Figure 1: Schematic illustration of the pathophysiologic basis for the elevation of biomarkers in
urinary tract infection.
NGAL: neutrophil gelatinase-associated lipocalin.

Several published reports indicate that procalcitonin and ILs are reliable biomarkers in diagnosing UTI in children. In one observational analytical study, the investigators noted higher levels of IL-6 and IL-8 in the serum and urine of children with febrile UTI than in those of their cohorts with asymptomatic bacteriuria.21 They also observed that urine IL-6 and IL-8 levels directly correlated with urine leukocyte counts (pyuria) and acute phase reactants like C-reactive protein (CRP) and erythrocyte sedimentation rate. The children’s age, gender, and bacterial properties (such as the possession of P fimbriae) also influenced the urine levels of these cytokines. Thus, it is apparent that host- and bacteria-related factors affect cytokine responses in UTI and the presence of pyuria. Some studies reported a lower risk of pyuria in childhood UTI aetiologically attributed to Enterococcus species, Klebsiella species, and Pseudomonas aeruginosa, and a higher risk of pyuria in uropathogenic E. coli-related cases.22

In a related comparative study, both serum and urine IL-6 and IL-8 levels were significantly elevated in children with acute pyelonephritis than in their counterparts with lower UTI as well as in uninfected controls.23 Serum and urine IL-6 exhibited higher sensitivity and specificity in diagnosing acute pyelonephritis than serum and urine IL-8. This finding was corroborated in another study, where infants with acute pyelonephritis had higher serum IL-6 levels than their cohorts with lower UTI.24 These findings underscore the crucial role of IL-6 in the upregulation of serum procalcitonin production seen in acute pyelonephritis and their discriminatory capacity for upper and lower UTIs.
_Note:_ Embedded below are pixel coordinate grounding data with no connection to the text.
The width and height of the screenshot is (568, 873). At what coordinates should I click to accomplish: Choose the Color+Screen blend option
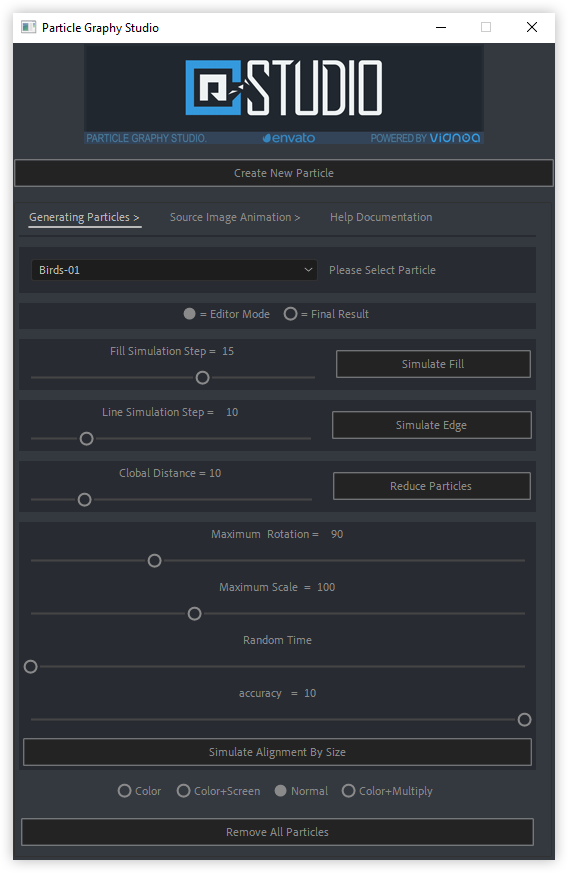point(183,791)
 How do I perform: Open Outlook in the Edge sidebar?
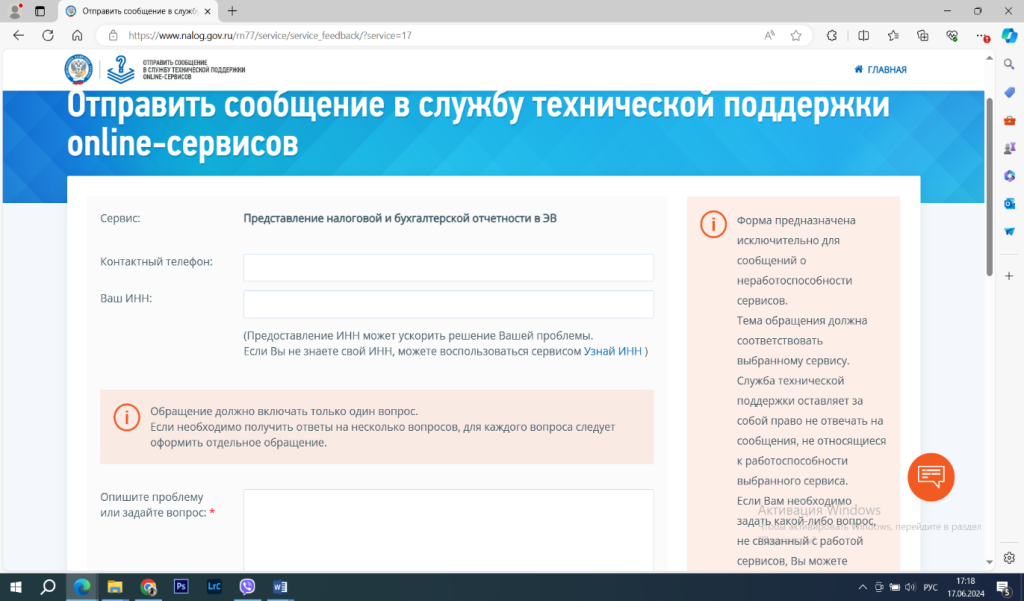pos(1009,203)
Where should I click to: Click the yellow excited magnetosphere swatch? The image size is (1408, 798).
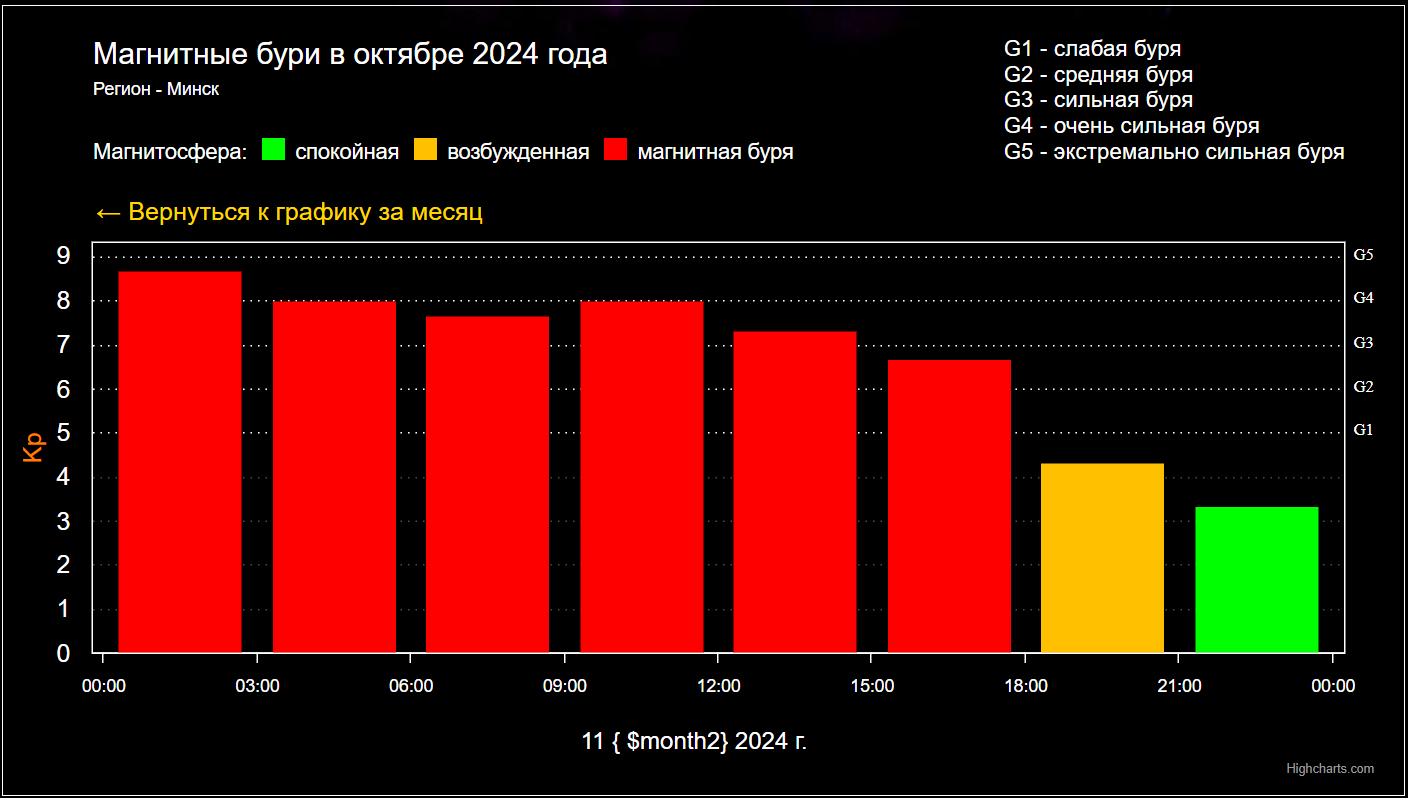pyautogui.click(x=426, y=151)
More importantly, there is consistent evidence across several studies indicating that serum procalcitonin levels were significantly higher in children with acute pyelonephritis than in those with lower UTI.25-28 Additionally, some studies demonstrated the prognostic utility of this biomarker for UTI. High serum procalcitonin levels were strongly predictive of high-grade vesicoureteral reflux in children with the first episode of febrile UTI.11,29,30 The confirmation of this finding precludes the use of imaging studies in low-risk patients. Elevated serum procalcitonin strongly predicted the presence of renal scars in children with culture-proven UTI seen at admission and was even more specific than CRP and pyuria in identifying those children at risk for this complication.31 Similarly, a hospital-based prospective study showed that serum procalcitonin was an early predictor of renal parenchymal damage in children with the first episode of febrile UTI.32 This observation makes the biomarker a reliable tool for prognostication in UTI.
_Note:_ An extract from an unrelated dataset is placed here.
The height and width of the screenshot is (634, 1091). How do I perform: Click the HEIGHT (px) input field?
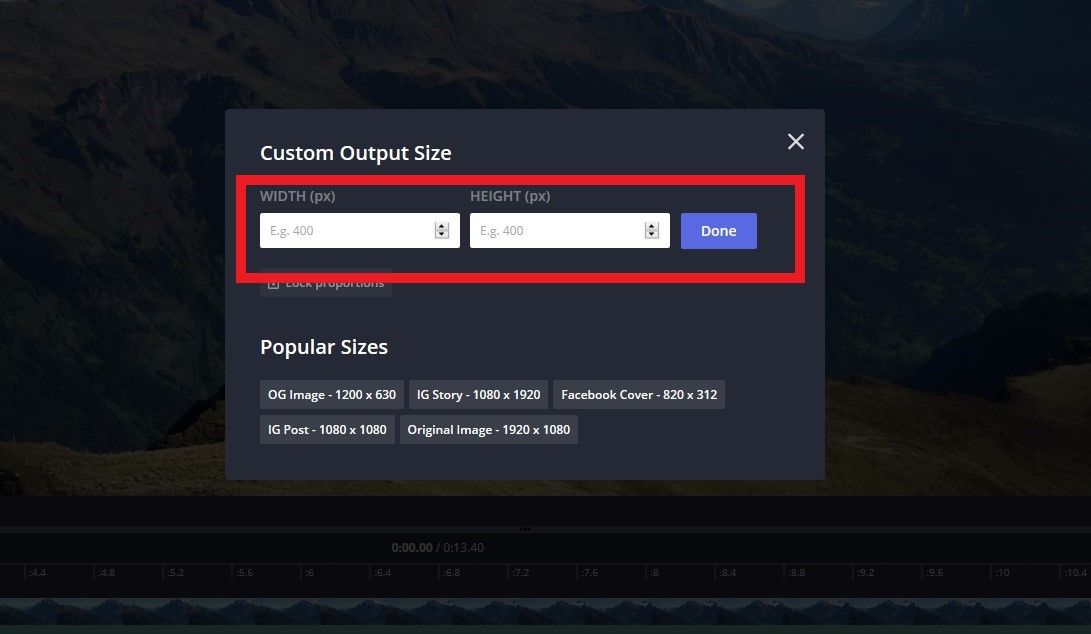click(555, 231)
Finally, urine neutrophil gelatinase-associated lipocalin (NGAL), urine IL-1β, and urine 8-hydroxy-2’-deoxyguanosine (8-oxodG) are other novel biomarkers that are useful in the diagnosis and prognosis of childhood UTI.14,33,34 Whereas urine NGAL exhibited high sensitivity for diagnosing UTI,33 urine 8-oxodG predicted renal parenchymal damage in children with UTI.14 Furthermore, urine IL-1β was a valuable biomarker for the early diagnosis of febrile UTI in infancy and late childhood.34 In summary, the novel biomarkers currently found reliable in diagnosing and prognosticating UTI in children include serum procalcitonin, urine/serum IL-6 and IL-8, urine NGAL, urine IL-1β, and urine 8-oxodG. Serum procalcitonin is particularly useful in predicting UTI complications (such as vesicoureteral reflux) and as a marker of febrile UTI severity, while urine/serum IL-6 and serum procalcitonin can be used to differentiate upper UTI from lower UTI. All studies that investigated these biomarkers established culture-positive UTI, highlighting a direct correlation between positive urine cultures and increased concentrations of the biomarkers in body fluids.

MORE RECENT NOVEL BIOMARKERS IN URINARY TRACT INFECTION DIAGNOSTICS

In the past few years, more novel biomarkers (significantly elevated in culture-proven UTI) are still emerging and are currently being investigated. Given the accumulating evidence on the utility of novel biomarkers in UTI diagnostics, there could be a paradigm shift to incorporate the microbiological evaluation (positive urine cultures) with biochemical evaluation (elevated serum/urine novel biomarkers) if there is a strong correlation between positive urine cultures and raised levels of these novel biomarkers. However, the diagnostic paradigm would have to be validated by scientific data that support this direct association.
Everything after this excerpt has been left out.